After 2017, Kim stopped testing nuclear weapons and long-range missiles, but threatened to end his moratorium when talks with President Donald Trump failed in 2019.
During a night military parade in the fall of 2020, North Korea displayed a new intercontinental ballistic missile untested it seemed bigger than any of the above.
In March, North Korea appeared to conduct its most powerful ICBM test to date. Though state media dubbed it the larger Hwasong-17 and showed the missile in a Hollywood-style propaganda video, South Korea later said it appeared to be the older model Hwasong-15. South Korea said videos and photos of the launch were manipulated to exaggerate Kim’s weapons achievements to the domestic public.

The biggest unanswered question is whether North Korea has mastered the technology needed to send an intercontinental nuclear warhead into space and then guide it back through Earth’s atmosphere to its target. North Korea has yet to prove that its warhead can survive the intense heat and friction created by re-entry.
Their weapons are getting more and more sophisticated
When North Korea resumed missile tests in 2019 following the collapse of talks between Kim and Trump, tests included three new weapons, code named KN-23, KN-24 and KN-25 by outside experts.
Each of them marked major advances in North Korea’s short-range ballistic missile program.
Unlike its older missiles that used liquid fuel, all three new missiles used solid fuel. The new solid-fuel weapons, mounted on mobile launchers, are easier to transport and conceal, and require less preparation time. And at least two of them, the KN-23 and the KN-24, could perform low-altitude maneuvers, making them more difficult to intercept.
At a military parade in 2021, North Korea showed off what looked like a larger, improved version of the KN-23. Photos published by North Korean media indicate that it was the new tactical guided missile that North Korea launched in March of that year.
The new missile was developed to be larger than the KN-23 in order to carry a larger warhead and more fuel. North Korea claimed that the missile could carry a 2.5 ton warhead. South Korea’s defense minister later admitted that his military did not see part of the North Korean missile’s trajectory due to its maneuvers in the air.
North Korea also tested “long-range cruise missiles” in September 2021. It called them a “strategic weapon,” and indicated it would arm the new missile with nuclear warheads. Also in 2021, North Korea began testing what it called a ballistic missile with a detachable “hypersonic” sliding warhead.
The country’s missile tests have shown that they are increasingly difficult to intercept.
Also, since 2015, it has tested submarine-launched ballistic missiles.

During military parades in 2020 and 2021, North Korea displayed what looked like two upgraded versions of its Pukguksong submarine-launched ballistic missiles. Currently, it only has one submarine capable of launching a ballistic missile, but says it is building a new one with greater capabilities.
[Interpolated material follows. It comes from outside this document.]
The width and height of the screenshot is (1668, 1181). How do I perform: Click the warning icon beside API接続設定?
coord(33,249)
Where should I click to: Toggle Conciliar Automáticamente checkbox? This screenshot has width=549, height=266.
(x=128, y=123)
The arsenal is not a bargaining chip, says Kim Jong-un
North Korea has one of the largest standing armies in the world, with more than a million soldiers. But much of its equipment is old and obsolete, and the army lacks fuel and spare parts.
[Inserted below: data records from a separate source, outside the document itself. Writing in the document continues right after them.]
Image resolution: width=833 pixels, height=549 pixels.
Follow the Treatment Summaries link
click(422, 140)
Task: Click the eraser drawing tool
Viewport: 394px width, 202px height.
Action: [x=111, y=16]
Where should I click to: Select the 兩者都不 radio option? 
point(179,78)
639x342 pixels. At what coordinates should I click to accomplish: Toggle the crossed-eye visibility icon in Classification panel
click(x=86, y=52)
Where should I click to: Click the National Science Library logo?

It has tried to make up for its shortcomings by building nuclear weapons, which it says are primarily deterrent.
In a speech to the Supreme People’s Assembly in September, Kim said the North would not give up its nuclear weapons as long as nuclear weapons and “imperialism” exist on Earth. He said: “We have drawn the line of no recoil on our nuclear weapons so there is no more haggling over them.”
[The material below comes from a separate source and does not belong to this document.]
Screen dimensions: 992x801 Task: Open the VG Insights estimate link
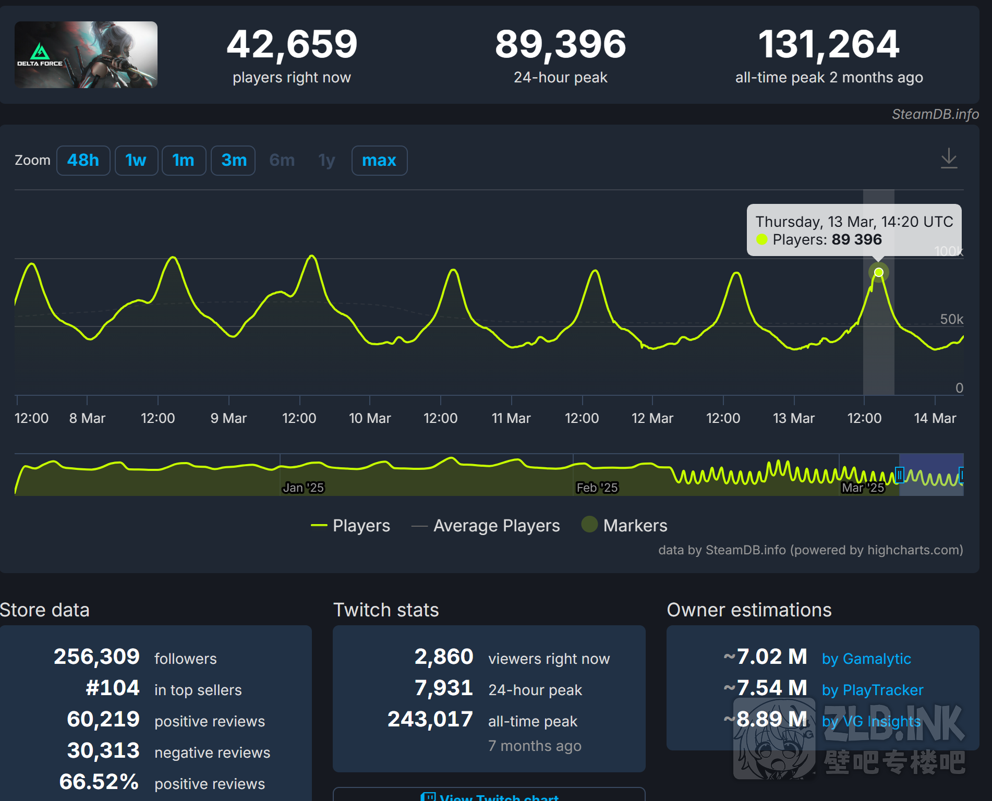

“Pyongyang has launched a dizzying race to build an arsenal containing the kind of advanced capabilities that can be found in the United States or Russia,” said Adam Mount, a senior fellow at the Federation of American Scientists. “But, for the most part, these have been single-use demos: Pyongyang tests the system once, then moves on to the next. It is not so clear if they will complete the tests or carry out the deployment of some or all of these systems.